If Streaming isn’t Copying, can Libraries be Netflix?

October 11, 2011
Posted in: Board Member Posts, Buzz

You may have seen the news last week that the lawsuit filed against UCLA by Ambrose Video Publishing and the Association for Information Media and Equipment  (essentially the RIAA for classroom hardware and instructional IP) over UCLA’s streaming of purchased DVDs to remote authenticated users, was dismissed.

THIS IS BIG.

In a nutshell, UCLA licensed some DVDs and used a system called Video Furnace to rip them to a server so they could be distributed online to authenticated users. AVP and AIME said, “You can’t do that!” and UCLA was all like “Ya-huh we can” and AIME was like “YOU JUST GOT SERVED (with papers)” etc. etc.  But in the end, the judge found that Streaming is not a Public Performance (even though their license covered Public Performance) and that the educational context enabled a strong Fair Use defense, and dismissed this case.  This means that authenticated UCLA users can legally view a stream of a DVD that was purchased and ripped for their use, no matter what the licensor says about it. Sort of.

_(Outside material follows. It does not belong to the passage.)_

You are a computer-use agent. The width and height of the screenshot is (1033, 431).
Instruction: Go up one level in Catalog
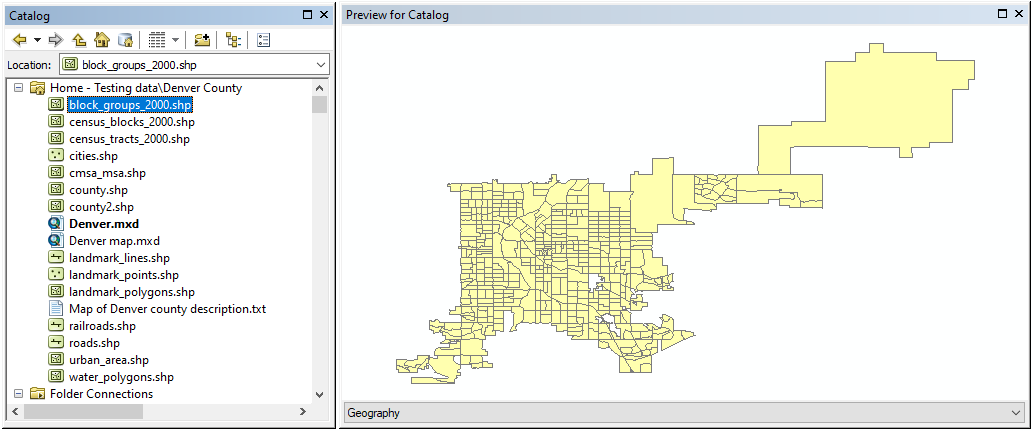click(79, 40)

In other words, UCLA just invented Netflix. And it’s a good time to be looking for ways to meet the needs of Netflixers… they’re pretty nonplussed these days.

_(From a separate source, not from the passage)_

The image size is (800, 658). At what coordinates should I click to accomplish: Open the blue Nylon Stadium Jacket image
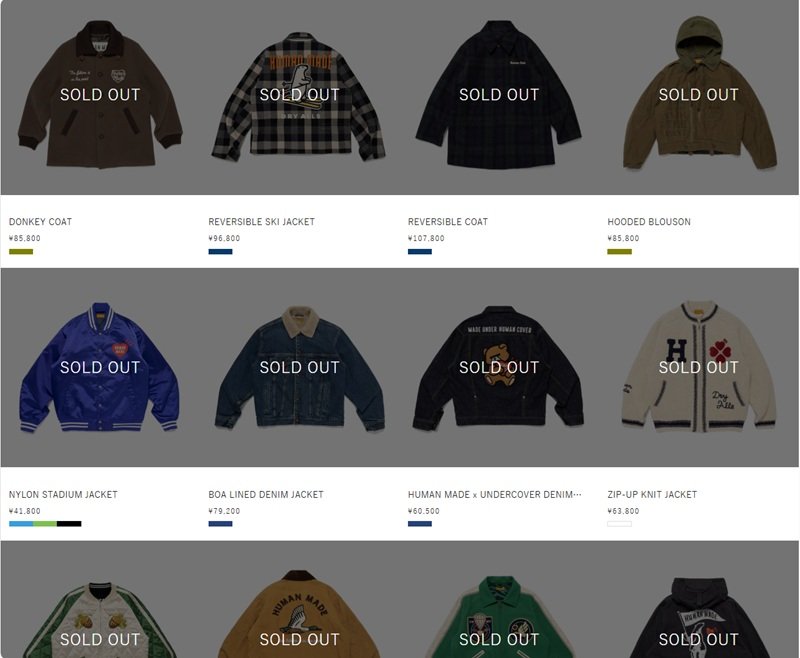click(100, 367)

While this judgement has a relatively narrow scope, defining streaming video as not being a public performance is huge, because streaming music is a public performance. (Ask Pandora.) This really paves the way for public libraries to try a similar move, and rip and stream educational videos from their own collection to users, whether they’re in the building, on the bus, or in the Himalayas.
Of course, this doesn’t mean that the next library that tries this won’t also be sued by publishers or trade groups, but it does make the investment required by the plaintiff look like a much riskier bet with a precedent like this hanging around.

So, Dora is educational, right? Rip it onto some server somewhere, limit the access to library card holders, and we’re in business.

Things are changing quickly; hold on to your hats!